The problem with ideas, or at least for those who have many ideas, is that they spread you to thin. Do you ever find yourself trying to juggle to many projects, business initiatives or leads? I do.

I’ll be the first to admit that I consistently have to remind myself to focus. Focus on one idea and see it through to completion. To dedicate myself to the execution of that one idea, and not run off on the trail of some other idea that I know has so much potential.

It’s the curse of the problem solver and big thinker. The difficulty to concentrate on tactical execution of a plan, not just move onto the next stage or problem-solve the next phase. Worse yet, you might grow your idea beyond what you reasonably have the ability to accomplish – losing credibility and momentum in the offing.

So, what is one to do? After all, if you’re like me you can’t stop the ideas from flowing, they just happen.

What I made a conscious effort to do was pick 2 big projects that I thought “had legs”. Those would be what I would work on continuously until completed. If I found myself with some extra time I would work on a minor project – one that could reasonably be accomplished within a week or two.

What I have found is that this has allowed me to continue to think of new ideas and “grand strategems”, while still giving me the chance to focus and get things done. I duly write down and back-burner new ideas for possible later action, but I don’t spend a great deal of time fleshing them out. Nothing more than a few pages of what the idea is about, and maybe some diagrams.

I’m not sure if that is much help to anyone else out there who struggles with this, but it’s working for me. Though I do admit to following the odd rabbit-trail far to often…. 🙂

I’m not sure there are any “great” ideas, great ideas are just good ideas executed well.

(Note: Thoughts on this issue were brought up by a good blog article by Dharmesh Shah)

6 Comments

  1. Procrastination is idea implimentation staller! Indecision is also the #1 culprit for many good ideas to never see dayligh.

    Prioritising your ideas is essential to enable execution and completion of your priority project.

    I say, just do it.
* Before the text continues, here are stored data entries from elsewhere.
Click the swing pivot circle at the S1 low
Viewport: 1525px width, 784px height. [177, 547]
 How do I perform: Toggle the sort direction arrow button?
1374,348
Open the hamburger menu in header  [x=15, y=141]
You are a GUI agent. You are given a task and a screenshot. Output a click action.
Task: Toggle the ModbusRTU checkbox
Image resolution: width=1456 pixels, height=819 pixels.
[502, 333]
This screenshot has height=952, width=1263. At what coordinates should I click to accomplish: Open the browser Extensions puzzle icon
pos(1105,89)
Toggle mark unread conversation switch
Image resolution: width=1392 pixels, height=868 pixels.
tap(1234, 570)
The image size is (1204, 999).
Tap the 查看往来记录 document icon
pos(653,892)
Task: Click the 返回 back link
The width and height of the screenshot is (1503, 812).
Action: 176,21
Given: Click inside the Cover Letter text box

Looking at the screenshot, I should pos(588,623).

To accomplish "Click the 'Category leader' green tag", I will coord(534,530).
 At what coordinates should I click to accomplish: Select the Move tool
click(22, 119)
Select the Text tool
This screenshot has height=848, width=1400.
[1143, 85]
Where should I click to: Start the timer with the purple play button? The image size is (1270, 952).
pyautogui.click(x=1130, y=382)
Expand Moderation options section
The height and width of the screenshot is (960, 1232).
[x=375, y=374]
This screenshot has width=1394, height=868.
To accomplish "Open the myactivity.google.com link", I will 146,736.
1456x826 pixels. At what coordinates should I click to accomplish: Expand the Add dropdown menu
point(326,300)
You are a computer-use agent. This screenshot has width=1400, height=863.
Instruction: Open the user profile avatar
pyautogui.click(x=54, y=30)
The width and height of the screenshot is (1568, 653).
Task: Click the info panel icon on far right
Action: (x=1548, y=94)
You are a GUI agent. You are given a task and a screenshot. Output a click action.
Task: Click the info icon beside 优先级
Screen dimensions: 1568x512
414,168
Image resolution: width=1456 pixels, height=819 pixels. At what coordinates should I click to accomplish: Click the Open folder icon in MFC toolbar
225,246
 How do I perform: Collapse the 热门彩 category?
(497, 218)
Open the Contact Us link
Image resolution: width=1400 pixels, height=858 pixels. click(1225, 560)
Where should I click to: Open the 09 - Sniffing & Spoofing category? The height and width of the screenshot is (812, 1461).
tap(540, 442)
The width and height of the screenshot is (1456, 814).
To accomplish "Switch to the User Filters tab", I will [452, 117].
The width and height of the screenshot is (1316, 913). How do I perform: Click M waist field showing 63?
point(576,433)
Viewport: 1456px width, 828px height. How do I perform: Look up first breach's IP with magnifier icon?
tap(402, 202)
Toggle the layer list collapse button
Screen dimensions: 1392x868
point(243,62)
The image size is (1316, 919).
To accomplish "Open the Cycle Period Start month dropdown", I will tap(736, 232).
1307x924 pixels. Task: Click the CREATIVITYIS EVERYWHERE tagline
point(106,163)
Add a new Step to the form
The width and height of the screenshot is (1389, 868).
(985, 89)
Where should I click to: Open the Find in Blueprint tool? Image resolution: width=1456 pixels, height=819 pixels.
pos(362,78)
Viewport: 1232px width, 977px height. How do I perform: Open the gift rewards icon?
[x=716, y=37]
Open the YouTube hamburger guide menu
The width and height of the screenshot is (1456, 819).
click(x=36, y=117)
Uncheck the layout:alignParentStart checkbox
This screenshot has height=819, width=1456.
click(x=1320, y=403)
Go on DO IT, take that step, open MS Project and begin the plan. DOIT!

  2. As someone married to someone with good ideas, I loved this post. Other than that, I have nothing to add whatsoever. (grin.)

  3. You know I have enormous issues with the multiple idea thing. Like you focusing on a few and writing things down the new ideas that has helped a little – I signed up for 37signals Tadalist and make a list for each project that I think of starting. From there I usually put down a few “next steps” to trying to get things going. Just the act of knowing I’m not going to lose my latest thought helps me keep focused on the current “pet project” I’ve been doing.

    Another realization I get as my programming skills get a little better is that the real meat of anything is the execution. Ideas are good, but so often I see software that isn’t very complex but executed so well that it is successful. Well, the one catch is that things that are designed well *look* simple. But to me that sort of sits betwen the idea and the implementation in the stage of execution.

    So do you ever have those ideas that just nag and bother you until you make them happen?

  4. David, I do have those kinds of ideas…

    Ones that kind of sit back there and you which you might not act on right away. Then, finally you get around to doing them because you figure that it was a good idea way-back-when, and it still sounds good now, so you might as well try it.

    You hit on what I was trying to say in the post too. Execution is key, the execution is what makes a good idea become great. It’s rarely the idea itself that is actually “great”.

  5. Ideas

  6. Spreading yourself too thin…now thats a feeling i can identify with.